◆ **WRITTEN REQUEST**: Set down the rows between the line holding "Task: Point to the 1022 pressure label" and the line holding "Action: click(x=107, y=528)", inclusive, with every line repeated exactly. Leave out all other rows.

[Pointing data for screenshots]

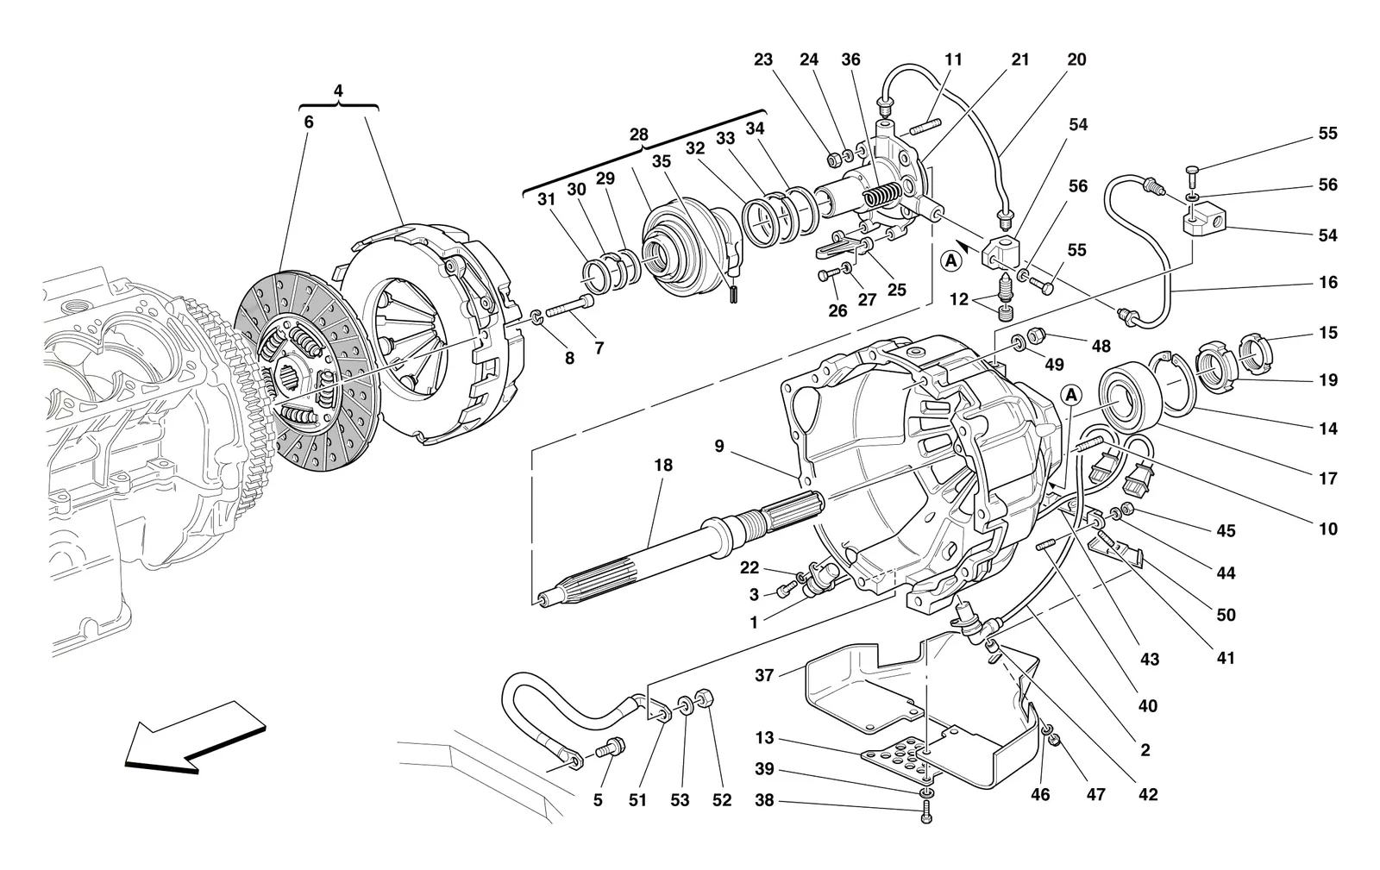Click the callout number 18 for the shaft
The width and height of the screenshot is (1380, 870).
(x=663, y=465)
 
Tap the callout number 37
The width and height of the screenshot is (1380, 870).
(x=764, y=675)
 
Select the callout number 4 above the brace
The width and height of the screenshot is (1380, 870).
(x=338, y=91)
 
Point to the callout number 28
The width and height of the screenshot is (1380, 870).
(x=639, y=135)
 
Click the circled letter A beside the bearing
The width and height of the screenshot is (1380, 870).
(x=1071, y=394)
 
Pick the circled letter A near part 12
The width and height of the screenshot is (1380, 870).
(x=951, y=261)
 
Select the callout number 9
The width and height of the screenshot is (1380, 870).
(x=719, y=446)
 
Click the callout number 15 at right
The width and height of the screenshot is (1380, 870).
(x=1328, y=333)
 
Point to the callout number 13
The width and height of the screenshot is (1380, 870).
(x=764, y=737)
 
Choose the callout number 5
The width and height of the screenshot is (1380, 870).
(x=598, y=800)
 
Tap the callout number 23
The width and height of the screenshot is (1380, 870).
(x=763, y=59)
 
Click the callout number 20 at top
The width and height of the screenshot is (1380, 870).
(x=1077, y=59)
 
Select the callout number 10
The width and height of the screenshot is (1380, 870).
(x=1328, y=529)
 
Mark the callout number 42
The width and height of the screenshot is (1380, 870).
(x=1148, y=794)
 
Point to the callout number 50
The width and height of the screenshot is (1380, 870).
(x=1226, y=615)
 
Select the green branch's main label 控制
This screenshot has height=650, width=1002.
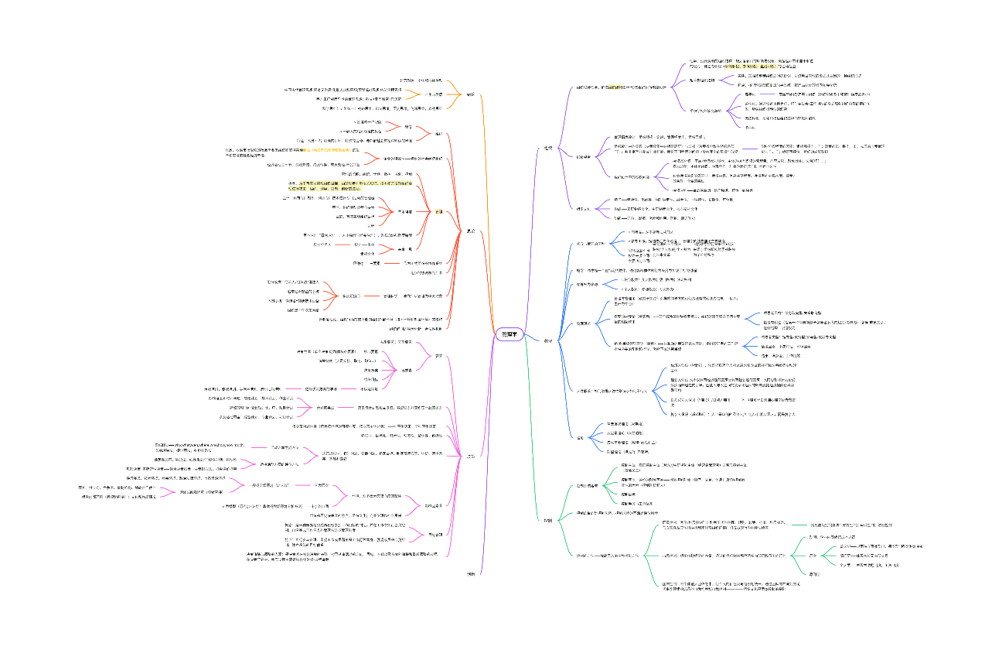[547, 519]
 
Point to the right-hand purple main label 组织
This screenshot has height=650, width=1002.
[547, 149]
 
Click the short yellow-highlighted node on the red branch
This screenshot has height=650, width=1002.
[438, 211]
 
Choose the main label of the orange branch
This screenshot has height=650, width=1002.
[470, 94]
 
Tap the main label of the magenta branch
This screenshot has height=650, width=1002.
[470, 457]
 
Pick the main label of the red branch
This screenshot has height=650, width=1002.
[470, 231]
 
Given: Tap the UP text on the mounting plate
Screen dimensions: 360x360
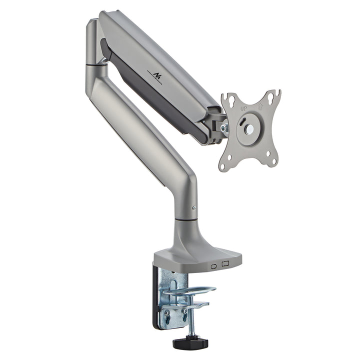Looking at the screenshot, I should coord(243,108).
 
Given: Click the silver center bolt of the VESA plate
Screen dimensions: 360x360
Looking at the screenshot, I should coord(250,129).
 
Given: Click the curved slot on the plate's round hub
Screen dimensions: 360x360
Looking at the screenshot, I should coord(242,122).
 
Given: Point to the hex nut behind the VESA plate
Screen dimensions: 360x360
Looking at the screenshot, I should coord(224,128).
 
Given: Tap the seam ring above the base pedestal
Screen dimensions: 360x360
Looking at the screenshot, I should coord(186,218).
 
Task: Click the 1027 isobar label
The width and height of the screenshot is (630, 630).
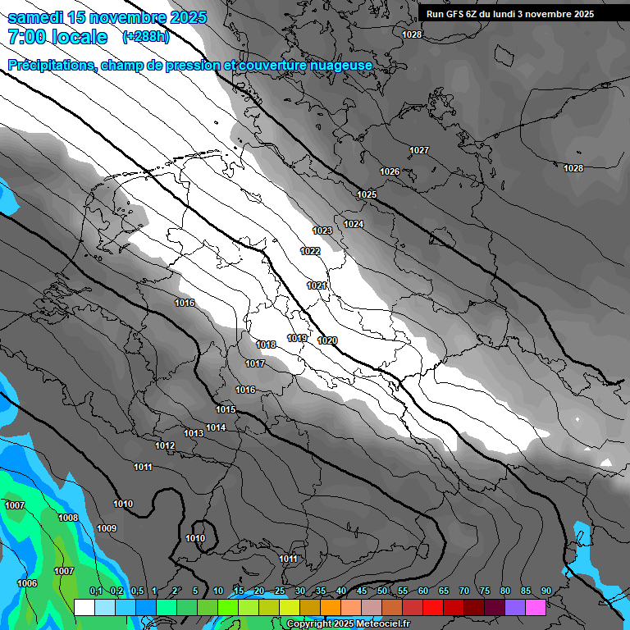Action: click(x=419, y=150)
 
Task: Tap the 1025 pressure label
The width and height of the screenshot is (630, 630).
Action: click(x=367, y=194)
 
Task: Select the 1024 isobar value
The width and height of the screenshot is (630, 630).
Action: click(x=354, y=224)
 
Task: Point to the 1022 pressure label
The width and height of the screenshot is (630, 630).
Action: click(x=310, y=251)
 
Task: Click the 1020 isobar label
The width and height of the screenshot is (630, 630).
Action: click(x=327, y=340)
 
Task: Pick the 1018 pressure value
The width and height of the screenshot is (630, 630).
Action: click(x=266, y=345)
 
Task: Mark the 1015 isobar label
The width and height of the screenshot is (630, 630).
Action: click(x=226, y=409)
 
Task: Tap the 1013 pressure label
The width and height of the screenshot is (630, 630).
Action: click(x=194, y=433)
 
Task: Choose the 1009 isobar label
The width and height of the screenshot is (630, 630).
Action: click(x=107, y=528)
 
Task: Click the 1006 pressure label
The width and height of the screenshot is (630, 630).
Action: click(x=27, y=583)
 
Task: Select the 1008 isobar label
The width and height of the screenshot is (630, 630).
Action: click(x=68, y=518)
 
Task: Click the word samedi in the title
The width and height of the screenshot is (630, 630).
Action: click(x=37, y=17)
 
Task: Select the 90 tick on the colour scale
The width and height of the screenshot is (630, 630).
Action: click(x=546, y=591)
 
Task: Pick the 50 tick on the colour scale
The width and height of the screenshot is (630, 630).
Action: click(x=382, y=591)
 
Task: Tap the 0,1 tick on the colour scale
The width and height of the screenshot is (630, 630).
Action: click(x=95, y=591)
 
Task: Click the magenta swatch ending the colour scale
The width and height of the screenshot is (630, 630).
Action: click(x=536, y=607)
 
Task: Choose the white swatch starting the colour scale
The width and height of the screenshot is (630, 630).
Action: click(x=84, y=607)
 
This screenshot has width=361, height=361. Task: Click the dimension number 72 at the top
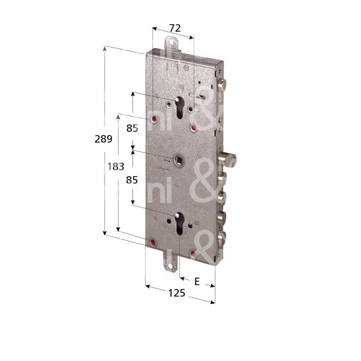174,28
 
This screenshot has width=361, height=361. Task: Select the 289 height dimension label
103,139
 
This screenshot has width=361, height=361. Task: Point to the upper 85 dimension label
132,128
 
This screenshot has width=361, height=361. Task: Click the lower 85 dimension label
132,179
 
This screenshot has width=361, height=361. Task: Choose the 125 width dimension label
176,294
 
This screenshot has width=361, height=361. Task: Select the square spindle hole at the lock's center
179,159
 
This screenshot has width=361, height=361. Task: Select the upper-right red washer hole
193,128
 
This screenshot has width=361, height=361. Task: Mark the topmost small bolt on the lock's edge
223,85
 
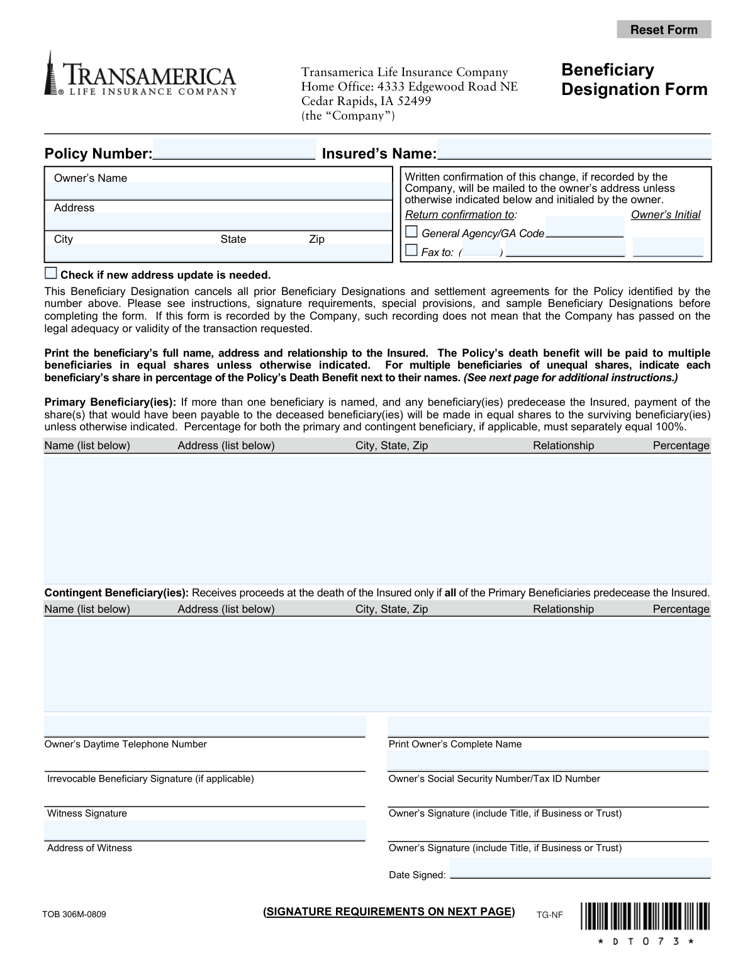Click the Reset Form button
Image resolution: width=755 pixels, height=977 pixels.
[x=664, y=30]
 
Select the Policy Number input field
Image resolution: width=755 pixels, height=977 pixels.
[x=234, y=150]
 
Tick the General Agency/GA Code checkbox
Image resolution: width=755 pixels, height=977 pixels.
[x=411, y=232]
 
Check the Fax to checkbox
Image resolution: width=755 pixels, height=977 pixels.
[x=411, y=250]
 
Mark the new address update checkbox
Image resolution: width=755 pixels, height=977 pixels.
[x=51, y=274]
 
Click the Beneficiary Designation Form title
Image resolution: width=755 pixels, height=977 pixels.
[x=634, y=79]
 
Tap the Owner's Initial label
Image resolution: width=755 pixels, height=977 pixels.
[x=665, y=215]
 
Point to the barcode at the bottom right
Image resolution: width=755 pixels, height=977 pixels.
[x=646, y=916]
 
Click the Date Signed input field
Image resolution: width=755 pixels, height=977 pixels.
[x=580, y=868]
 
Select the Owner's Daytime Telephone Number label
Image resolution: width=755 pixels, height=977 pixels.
[x=125, y=744]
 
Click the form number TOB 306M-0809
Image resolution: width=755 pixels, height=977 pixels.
[x=74, y=914]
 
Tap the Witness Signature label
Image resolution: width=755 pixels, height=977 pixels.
[x=87, y=813]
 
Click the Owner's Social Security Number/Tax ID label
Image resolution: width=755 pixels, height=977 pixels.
[x=494, y=779]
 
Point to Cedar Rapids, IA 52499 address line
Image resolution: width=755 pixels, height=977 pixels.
[x=366, y=101]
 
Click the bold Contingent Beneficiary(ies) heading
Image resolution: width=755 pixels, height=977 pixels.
[x=116, y=593]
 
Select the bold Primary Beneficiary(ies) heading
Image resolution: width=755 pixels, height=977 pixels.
[x=110, y=403]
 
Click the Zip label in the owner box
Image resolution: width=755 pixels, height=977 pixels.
[x=316, y=239]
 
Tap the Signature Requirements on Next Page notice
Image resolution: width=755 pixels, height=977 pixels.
[x=389, y=912]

◆ **RESPONSE FOR THIS EXERCISE**:
Task: Point to the 1022 pressure label
The width and height of the screenshot is (630, 630).
Action: click(x=310, y=251)
 
Task: Click the 1020 isobar label
The width and height of the screenshot is (630, 630).
Action: click(x=327, y=340)
 
Task: Pick the 1018 pressure value
The width and height of the screenshot is (630, 630).
Action: click(x=266, y=345)
 
Task: Mark the 1015 isobar label
The width and height of the screenshot is (630, 630).
Action: click(x=226, y=409)
 
Task: Tap the 1013 pressure label
The width and height of the screenshot is (630, 630).
Action: click(x=194, y=433)
 
Task: Choose the 1009 isobar label
The width and height of the screenshot is (630, 630).
Action: click(x=107, y=528)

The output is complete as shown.